* [DESCRIPTION OF THE TASK] Go through the records and report each line in which the word "CUBE" occurs.

##########

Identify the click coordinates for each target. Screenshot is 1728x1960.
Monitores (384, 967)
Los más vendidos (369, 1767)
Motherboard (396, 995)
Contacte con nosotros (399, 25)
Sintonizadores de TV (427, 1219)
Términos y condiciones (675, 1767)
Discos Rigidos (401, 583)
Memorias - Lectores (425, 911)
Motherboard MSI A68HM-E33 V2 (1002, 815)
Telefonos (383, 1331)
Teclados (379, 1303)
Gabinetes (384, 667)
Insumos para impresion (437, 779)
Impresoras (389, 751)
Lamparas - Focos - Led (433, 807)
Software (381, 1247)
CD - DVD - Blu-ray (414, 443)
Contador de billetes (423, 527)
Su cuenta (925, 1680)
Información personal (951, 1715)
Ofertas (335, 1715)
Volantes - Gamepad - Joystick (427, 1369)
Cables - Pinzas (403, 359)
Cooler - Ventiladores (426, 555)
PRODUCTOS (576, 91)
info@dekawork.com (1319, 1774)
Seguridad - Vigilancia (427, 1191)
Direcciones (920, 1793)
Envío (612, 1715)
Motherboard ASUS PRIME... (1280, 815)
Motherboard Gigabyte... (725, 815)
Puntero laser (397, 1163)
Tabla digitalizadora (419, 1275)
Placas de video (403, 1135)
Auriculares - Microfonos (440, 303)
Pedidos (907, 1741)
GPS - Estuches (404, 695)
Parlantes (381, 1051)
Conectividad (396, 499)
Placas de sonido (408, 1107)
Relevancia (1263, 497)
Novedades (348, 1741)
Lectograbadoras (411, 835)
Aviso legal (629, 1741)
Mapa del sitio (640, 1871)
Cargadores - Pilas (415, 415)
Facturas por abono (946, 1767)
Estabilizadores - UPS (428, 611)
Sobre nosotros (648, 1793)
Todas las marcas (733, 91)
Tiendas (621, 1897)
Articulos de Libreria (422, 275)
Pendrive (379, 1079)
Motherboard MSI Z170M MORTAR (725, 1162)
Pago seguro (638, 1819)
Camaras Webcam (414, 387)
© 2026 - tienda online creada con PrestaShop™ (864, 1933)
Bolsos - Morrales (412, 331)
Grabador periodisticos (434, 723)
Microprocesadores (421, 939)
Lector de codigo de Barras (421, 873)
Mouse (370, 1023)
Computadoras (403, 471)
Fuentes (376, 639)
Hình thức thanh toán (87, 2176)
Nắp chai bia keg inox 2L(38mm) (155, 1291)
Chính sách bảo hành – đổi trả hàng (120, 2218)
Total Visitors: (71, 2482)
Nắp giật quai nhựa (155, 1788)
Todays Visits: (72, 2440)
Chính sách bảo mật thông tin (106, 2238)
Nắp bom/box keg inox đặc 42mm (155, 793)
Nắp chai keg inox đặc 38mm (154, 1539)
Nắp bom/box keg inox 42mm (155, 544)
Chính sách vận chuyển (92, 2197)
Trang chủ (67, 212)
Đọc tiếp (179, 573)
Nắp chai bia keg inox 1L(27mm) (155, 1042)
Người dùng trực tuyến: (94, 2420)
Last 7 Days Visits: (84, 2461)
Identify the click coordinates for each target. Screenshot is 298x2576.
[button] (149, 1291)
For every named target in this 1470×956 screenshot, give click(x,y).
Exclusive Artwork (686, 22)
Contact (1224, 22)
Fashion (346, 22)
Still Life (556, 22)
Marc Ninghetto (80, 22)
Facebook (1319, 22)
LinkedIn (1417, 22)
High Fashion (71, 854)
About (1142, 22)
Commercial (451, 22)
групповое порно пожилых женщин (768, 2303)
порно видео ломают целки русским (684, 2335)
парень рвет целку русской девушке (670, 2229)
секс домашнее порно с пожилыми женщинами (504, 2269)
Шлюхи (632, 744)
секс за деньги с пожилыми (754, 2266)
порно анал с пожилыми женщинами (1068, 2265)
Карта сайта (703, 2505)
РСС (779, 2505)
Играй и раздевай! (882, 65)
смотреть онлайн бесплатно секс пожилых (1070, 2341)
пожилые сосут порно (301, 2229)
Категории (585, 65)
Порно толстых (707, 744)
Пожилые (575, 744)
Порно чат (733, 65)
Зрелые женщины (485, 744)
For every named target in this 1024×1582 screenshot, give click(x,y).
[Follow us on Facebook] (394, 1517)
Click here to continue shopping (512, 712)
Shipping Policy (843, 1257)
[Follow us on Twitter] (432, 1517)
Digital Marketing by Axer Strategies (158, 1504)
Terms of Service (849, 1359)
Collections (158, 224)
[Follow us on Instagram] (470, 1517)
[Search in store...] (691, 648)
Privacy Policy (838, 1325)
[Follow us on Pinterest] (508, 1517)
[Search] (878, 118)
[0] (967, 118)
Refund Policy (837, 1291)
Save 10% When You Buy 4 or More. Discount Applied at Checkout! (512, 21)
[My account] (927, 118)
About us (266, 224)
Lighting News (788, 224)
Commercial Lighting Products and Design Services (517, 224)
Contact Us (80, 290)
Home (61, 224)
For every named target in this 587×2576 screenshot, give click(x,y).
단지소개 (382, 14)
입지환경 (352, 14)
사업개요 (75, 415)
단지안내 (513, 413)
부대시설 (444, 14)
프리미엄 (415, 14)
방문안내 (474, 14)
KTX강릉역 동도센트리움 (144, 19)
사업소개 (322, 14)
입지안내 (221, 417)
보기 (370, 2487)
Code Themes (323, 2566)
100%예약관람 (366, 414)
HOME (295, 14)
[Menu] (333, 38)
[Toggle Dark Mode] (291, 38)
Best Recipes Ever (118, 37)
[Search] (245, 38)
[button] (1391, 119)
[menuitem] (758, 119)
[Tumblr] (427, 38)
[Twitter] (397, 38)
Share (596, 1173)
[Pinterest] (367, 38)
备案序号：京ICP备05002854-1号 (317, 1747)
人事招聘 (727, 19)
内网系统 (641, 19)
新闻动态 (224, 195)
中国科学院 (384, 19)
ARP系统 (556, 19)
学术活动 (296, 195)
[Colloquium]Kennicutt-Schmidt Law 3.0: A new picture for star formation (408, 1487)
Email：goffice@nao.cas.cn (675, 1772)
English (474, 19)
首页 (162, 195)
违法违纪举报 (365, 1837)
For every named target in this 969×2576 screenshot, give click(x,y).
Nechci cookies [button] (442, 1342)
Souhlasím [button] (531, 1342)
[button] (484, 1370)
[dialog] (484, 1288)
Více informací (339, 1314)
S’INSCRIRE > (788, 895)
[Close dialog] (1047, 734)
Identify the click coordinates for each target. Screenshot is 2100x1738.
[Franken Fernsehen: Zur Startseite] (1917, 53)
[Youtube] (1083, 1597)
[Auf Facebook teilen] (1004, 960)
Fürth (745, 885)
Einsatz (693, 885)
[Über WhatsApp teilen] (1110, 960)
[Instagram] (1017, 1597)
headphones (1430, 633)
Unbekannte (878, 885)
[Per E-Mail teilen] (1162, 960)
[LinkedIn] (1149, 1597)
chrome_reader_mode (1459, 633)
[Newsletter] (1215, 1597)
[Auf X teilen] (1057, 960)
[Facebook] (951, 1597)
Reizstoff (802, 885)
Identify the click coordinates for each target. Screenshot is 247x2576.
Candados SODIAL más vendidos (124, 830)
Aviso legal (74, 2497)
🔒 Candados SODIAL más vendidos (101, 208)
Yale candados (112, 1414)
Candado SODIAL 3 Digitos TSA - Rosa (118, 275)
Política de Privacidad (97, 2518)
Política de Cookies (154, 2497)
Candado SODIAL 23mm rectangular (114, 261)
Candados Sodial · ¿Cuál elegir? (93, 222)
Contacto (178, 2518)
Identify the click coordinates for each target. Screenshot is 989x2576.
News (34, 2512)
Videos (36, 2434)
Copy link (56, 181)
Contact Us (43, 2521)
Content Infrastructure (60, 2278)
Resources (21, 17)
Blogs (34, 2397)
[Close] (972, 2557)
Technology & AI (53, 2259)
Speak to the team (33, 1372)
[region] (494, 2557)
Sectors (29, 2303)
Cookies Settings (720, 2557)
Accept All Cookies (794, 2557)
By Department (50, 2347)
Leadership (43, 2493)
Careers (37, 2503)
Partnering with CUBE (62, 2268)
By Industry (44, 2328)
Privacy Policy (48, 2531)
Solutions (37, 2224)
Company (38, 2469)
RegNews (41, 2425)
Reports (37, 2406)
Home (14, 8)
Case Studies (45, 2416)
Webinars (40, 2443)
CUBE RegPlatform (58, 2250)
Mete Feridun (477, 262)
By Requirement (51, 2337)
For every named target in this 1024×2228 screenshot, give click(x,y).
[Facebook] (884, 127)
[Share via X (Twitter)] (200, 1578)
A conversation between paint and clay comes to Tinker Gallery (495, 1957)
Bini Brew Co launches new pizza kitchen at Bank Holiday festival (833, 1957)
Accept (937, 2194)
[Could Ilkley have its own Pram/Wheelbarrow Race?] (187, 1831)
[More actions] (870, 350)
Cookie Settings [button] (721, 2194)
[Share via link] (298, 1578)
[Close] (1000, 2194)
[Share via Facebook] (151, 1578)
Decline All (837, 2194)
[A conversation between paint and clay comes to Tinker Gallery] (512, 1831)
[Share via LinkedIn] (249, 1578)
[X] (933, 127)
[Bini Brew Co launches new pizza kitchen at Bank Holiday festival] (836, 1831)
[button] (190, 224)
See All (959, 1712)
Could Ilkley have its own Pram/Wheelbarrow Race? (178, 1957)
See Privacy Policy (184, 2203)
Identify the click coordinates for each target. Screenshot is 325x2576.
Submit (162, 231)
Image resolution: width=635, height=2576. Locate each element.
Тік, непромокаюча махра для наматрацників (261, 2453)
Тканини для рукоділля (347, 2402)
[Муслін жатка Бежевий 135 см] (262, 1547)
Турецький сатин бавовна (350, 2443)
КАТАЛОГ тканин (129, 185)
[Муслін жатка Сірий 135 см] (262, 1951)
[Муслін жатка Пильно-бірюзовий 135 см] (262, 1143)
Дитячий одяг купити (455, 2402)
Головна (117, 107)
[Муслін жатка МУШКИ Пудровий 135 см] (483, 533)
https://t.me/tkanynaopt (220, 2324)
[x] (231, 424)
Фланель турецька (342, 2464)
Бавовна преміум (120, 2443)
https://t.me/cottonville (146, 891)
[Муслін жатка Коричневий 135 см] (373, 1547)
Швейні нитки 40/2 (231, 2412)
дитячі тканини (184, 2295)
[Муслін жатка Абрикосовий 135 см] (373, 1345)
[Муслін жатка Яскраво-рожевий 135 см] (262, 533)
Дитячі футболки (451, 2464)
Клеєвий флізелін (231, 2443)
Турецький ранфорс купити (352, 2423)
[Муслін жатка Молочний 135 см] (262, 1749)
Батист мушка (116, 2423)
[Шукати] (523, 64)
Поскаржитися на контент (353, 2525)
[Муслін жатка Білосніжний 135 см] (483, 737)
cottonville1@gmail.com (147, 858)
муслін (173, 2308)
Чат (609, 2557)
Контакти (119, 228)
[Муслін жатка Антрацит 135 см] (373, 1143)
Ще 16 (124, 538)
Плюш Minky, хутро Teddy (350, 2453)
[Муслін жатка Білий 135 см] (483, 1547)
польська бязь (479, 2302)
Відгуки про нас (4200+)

##########

* [RESULT]
Partnering with CUBE (62, 2268)
CUBE RegPlatform (58, 2250)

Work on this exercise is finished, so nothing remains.